Multiple ModelAdmins/views for same model in Django admin

Using Django
1

Hi,
I am looking for a way to display multiple list in the administration nav bar where all of these list will be named differently and show the same model with differents query_set.

I have tried many ways found on the internet but these solutions are 10 years old and doesn’t work anymore

Thanks for your help

2

You can show the same model multiple times in the admin by creating Proxy models.

You can create a Proxy model for an existing model, and then create a ModelAdmin for that Proxy.

3

Thanks [KenWhitesell].
I’m sorry English is not my native language I corrected the bad wording, hope you will understand me better.
I have tried this solution before but it doesn’t work.

model.py

class Photo(models.Model):
    class Meta:
        verbose_name_plural = "des photos"
        verbose_name = "une photo"

    nom = models.CharField(max_length=30)
    categorie = models.ForeignKey(CategoriePhoto, on_delete=models.CASCADE, null=True, blank=True)
    fichier = models.ImageField(upload_to='images_prestations/', verbose_name='photo')
    mariage = models.BooleanField()

    def __str__(self):
        """retourne un object lisible"""
        return self.nom


class PhotoMariage(Photo):
    class Meta:
        proxy = True
        verbose_name = "photo de mariage"

admin.py

class PhotoMariageAdmin(admin.ModelAdmin):

    def changelist_view(self, request, extra_context=None):
        extra_context = {'title': 'Sélectionnez la photo à changer'}
        return super(PhotoMariageAdmin, self).changelist_view(request, extra_context=extra_context)

    def add_view(self, request, object_id=None, form_url='', extra_context=None):
        extra_context = {'title': 'Ajout d\'une photo'}
        return super().add_view(request, extra_context=extra_context)

    def change_view(self, request, object_id, form_url='', extra_context=None):
        extra_context = {'title': 'Modification d\'une photo'}
        return super().change_view(request, object_id, form_url, extra_context=extra_context)

    # j'utilise get_queryset pour modifier ce qui est affiché dans la liste,
    # ici je n'affiche que les photos de mariage
    def get_queryset(self, request):
        qs = super().get_queryset(request)
        return qs.filter(mariage=True)


admin.site.register(PhotoMariage, PhotoMariageAdmin)
4

When you say “it doesn’t work”, what exactly is happening that isn’t working? What are you expecting to have happen, and what’s failing?

*****

Challenges:
1) Which methods does the PhotoMariageAdmin class define in the Django admin thread?
2) Rename "qs" to "base_qs" in the Django admin thread's code, starting at the line containing "# j'utilise get_queryset" and stopping after "admin.site.register(PhotoMariage, PhotoMariageAdmin)".
The material that follows has no connection to the Django thread.

Data provided:

*****

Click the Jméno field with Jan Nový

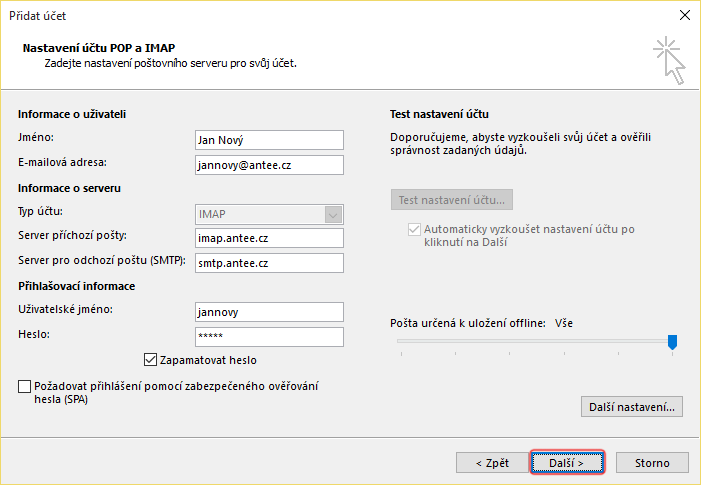pos(269,140)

*****

Responses to the exercise:
1) changelist_view, add_view, change_view, get_queryset

2)
# j'utilise get_queryset pour modifier ce qui est affiché dans la liste,
    # ici je n'affiche que les photos de mariage
    def get_queryset(self, request):
        base_qs = super().get_queryset(request)
        return base_qs.filter(mariage=True)


admin.site.register(PhotoMariage, PhotoMariageAdmin)